Ella es Jeanne Samary, actriz, hija de actriz y nieta de actriz. Y esa chica de mirada claramente ensoñada parece hacerse preguntas sobre su destino en los escenarios y sobre la vida en general. Jeanne tenía veinte años en esa imagen y solo le quedaban trece de vida. Moriría de tifus en 1890 con treinta años, dos hijos y una carrera que no terminó de despegar. Renoir pintó, retrató a Jeanne varias veces entre los años 1877 y 1878. En la primera, de la que no quedó satisfecho, encontramos a una chica más inmadura, más niña, con las mejillas más sonrojadas, pero con una mirada parecida a esta, con esa ensoñación atravesando los ojos y el lienzo. En la tercera, sin embargo, esa mirada se pierde, o al menos yo no la aprecio; es un retrato de cuerpo entero con un vestido sofisticado y cintura de avispa. De los tres, ese es el que menos me gusta, precisamente por perder la mirada. Es probable que, al ser retratada con ese vestido y en un teatro, la ensoñación ya no tenga cabida y la imagen a proyectar sea la de una gran dama de la escena, aunque no lo fuera.

Jeanne ya conocía a Pierre-Auguste Renoir antes de posar sola para él. Si nos fijamos en el cuadro El columpio, la encontraremos al lado del hermano del pintor, y si buscamos en el célebre Baile en el Moulin de la Galette no nos será difícil reconocerla. Los retratos que vendrían después demuestran una evolución en la relación entre la modelo y el artista, en lo personal y también en lo pictórico. Como suele ser habitual en la historia del arte, que en ocasiones parece más la sección de cotilleos de alguna revista que otra cosa, se ha rumoreado mucho sobre si entre Jeanne y Renoir hubo algo más que una relación profesional o de amistad. Lo que sí es cierto es que él, por esas fechas o poco después, ya empezaba a fijar sus ojos en Aline, que terminaría siendo su esposa, y ella encontraría el amor en un adinerado «fan» llamado Paul Lagarde, que acudía a sus representaciones y supo ver algo más que lo escrito por aquel crítico años atrás. Jeanne y Paul se tuvieron que enfrentar a la desaprobación de la familia del novio, que consideraba algo banal el mundo del teatro y creían que una actriz era poca cosa para su vástago. Lo importante es que fueron felices, aunque por poco tiempo, porque, como decíamos al principio, el tifus acabó con la vida de ella. Por el camino quedaron más retratos, como los de Jules Bastien-Lepage, e incluso escribió un libro infantil, que traducido sería algo así como Las delicias de Carlota. A su funeral acudieron decenas de amigos que querían despedirse de la chica que miraba como si siempre estuviese soñando.

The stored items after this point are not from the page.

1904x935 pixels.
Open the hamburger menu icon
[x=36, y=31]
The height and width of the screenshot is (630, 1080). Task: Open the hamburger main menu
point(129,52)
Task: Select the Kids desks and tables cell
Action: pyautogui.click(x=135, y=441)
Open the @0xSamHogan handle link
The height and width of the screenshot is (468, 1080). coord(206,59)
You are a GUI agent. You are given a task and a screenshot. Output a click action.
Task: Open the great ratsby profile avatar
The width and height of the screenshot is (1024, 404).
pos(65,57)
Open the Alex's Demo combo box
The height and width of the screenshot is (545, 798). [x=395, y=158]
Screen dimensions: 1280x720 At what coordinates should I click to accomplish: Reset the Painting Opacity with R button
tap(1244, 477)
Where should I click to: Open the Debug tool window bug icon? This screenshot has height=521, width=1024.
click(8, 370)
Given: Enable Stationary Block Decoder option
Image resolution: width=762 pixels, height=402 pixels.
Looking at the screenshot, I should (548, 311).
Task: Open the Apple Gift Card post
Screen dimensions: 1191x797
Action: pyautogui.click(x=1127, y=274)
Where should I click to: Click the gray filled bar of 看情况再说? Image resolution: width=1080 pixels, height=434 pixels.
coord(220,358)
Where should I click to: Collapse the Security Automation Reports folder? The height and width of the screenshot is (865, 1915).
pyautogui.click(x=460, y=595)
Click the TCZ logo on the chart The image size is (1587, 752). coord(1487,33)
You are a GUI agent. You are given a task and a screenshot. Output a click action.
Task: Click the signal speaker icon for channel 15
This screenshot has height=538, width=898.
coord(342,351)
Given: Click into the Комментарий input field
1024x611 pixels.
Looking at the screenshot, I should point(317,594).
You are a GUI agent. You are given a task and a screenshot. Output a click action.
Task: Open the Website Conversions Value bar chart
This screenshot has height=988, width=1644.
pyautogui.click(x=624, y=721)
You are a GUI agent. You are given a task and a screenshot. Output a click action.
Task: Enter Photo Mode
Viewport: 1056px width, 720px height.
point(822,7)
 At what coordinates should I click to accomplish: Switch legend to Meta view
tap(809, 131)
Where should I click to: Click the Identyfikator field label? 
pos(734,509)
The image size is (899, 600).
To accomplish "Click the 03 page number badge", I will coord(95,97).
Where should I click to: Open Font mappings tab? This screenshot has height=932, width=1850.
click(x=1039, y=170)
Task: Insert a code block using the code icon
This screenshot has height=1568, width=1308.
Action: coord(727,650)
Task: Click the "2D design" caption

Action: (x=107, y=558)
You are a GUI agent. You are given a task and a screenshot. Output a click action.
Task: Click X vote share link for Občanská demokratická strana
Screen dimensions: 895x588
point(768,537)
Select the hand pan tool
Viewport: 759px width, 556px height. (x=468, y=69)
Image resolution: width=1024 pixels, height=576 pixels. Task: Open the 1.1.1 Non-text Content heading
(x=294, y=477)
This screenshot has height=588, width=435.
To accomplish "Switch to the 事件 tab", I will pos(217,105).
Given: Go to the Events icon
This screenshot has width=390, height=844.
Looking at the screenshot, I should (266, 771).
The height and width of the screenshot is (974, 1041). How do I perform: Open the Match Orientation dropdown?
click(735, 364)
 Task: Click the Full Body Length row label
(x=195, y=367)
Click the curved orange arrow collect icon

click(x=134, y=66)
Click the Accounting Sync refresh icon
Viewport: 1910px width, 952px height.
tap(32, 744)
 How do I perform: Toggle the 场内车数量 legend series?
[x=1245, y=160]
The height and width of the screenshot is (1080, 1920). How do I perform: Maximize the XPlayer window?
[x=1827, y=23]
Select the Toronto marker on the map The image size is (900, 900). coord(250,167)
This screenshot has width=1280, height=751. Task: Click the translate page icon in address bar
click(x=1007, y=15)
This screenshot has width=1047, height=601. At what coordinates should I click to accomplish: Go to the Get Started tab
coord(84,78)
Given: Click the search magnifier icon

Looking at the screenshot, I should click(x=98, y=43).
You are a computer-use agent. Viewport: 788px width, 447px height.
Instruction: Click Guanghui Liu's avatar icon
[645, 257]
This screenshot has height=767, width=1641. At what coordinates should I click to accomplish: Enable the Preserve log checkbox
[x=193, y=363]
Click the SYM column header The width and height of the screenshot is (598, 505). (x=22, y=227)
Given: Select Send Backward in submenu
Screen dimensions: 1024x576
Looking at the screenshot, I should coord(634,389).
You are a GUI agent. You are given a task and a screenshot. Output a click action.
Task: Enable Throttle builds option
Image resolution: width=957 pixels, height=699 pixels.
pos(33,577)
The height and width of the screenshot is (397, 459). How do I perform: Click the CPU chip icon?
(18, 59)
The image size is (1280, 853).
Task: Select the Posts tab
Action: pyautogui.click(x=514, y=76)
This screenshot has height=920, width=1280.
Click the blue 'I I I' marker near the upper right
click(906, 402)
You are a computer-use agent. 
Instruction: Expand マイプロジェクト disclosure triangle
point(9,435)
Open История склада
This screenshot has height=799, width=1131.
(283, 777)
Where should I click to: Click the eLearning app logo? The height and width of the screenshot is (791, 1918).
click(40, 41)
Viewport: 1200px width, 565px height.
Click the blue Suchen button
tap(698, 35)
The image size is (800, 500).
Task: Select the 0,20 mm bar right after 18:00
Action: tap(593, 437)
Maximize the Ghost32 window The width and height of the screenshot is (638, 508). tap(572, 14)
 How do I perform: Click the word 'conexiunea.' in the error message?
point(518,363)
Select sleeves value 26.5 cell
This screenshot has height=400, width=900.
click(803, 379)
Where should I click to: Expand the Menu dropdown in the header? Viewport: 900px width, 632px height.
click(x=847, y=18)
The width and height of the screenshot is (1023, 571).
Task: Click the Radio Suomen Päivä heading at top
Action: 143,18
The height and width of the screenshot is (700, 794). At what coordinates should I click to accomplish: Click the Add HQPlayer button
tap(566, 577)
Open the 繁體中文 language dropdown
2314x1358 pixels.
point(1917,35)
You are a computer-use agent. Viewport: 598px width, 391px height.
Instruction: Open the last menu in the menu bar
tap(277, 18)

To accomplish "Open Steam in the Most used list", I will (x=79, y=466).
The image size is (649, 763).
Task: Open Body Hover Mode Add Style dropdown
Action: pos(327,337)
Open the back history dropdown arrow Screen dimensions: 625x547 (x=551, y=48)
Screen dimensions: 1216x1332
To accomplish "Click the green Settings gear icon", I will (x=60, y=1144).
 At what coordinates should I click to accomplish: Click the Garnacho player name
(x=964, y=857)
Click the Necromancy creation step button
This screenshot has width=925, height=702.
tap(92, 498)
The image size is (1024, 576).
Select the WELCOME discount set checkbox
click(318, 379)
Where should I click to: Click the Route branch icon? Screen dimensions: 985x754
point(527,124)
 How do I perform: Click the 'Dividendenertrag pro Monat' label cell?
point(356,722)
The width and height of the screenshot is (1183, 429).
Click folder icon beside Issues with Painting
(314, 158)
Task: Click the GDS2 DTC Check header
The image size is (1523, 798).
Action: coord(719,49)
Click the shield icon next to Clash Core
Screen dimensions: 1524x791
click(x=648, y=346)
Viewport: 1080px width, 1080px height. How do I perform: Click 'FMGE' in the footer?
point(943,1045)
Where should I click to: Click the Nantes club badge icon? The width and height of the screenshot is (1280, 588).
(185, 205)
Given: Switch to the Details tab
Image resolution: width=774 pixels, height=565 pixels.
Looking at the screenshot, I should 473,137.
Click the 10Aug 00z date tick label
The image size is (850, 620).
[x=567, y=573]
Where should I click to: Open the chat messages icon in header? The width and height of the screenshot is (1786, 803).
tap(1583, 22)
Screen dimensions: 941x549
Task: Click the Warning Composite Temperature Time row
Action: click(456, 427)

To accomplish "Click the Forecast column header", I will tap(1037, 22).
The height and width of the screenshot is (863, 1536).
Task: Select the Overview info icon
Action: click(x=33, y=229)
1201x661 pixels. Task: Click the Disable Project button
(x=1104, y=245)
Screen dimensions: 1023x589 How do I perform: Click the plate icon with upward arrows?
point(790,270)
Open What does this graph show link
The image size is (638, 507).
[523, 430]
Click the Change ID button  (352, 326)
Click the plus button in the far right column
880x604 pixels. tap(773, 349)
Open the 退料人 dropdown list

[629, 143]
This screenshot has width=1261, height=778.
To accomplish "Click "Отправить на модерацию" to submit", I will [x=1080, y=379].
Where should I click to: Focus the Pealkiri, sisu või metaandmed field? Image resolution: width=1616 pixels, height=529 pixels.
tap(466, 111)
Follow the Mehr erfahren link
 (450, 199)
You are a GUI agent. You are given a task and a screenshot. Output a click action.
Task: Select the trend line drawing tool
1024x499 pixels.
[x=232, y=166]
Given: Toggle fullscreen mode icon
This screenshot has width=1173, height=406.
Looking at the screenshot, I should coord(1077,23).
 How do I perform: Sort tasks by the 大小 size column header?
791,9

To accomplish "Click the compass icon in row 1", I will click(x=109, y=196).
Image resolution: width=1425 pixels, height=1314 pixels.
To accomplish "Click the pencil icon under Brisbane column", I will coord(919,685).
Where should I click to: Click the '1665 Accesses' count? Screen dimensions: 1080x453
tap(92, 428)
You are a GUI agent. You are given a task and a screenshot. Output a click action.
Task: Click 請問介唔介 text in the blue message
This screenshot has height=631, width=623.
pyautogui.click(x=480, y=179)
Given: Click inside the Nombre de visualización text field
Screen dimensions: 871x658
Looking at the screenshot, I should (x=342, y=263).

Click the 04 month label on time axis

Del camino que siguió Renoir no hace falta comentar mucho, viviría hasta casi los ochenta años y la historia del arte lo ha considerado uno de los grandes maestros del impresionismo. Sus retratos eran demandados, vivió el éxito, se casó con una de sus modelos, la citada Aline —una chica que también tenía mejillas sonrosadas—, tuvieron hijos, el más célebre el director de cine Jean Renoir. La artritis le perseguía y por eso se trasladó al sur de Francia, buscando un clima más benevolente.

En unas de mis visitas al Museo Thyssen, en el taller de restauración, pude observar un Renoir de cerca, muy de cerca, se trataba de Mujer con sombrilla en un jardín. Allí, sin marco, pude apreciar el empleo del color y de la materia que hacía el pintor. Esos «pegotes» de pintura que al alejarte van conformando la obra, un juego de texturas infinitos que, si se miran de perfil, crean un efecto tridimensional. Los colores se arremolinan y se mezclan unos con otros y la vista se confunde porque en la proximidad no se distingue nada; es al dar unos cuantos pasos atrás cuando ante nosotros todo cobra sentido. Una obra sin horizonte en la que todo es jardín.

Renoir la pintó sobre 1875, no conocía todavía a Jeanne, que, imaginamos, probaba suerte en los teatros de París, intentando que alguien la tomara en serio.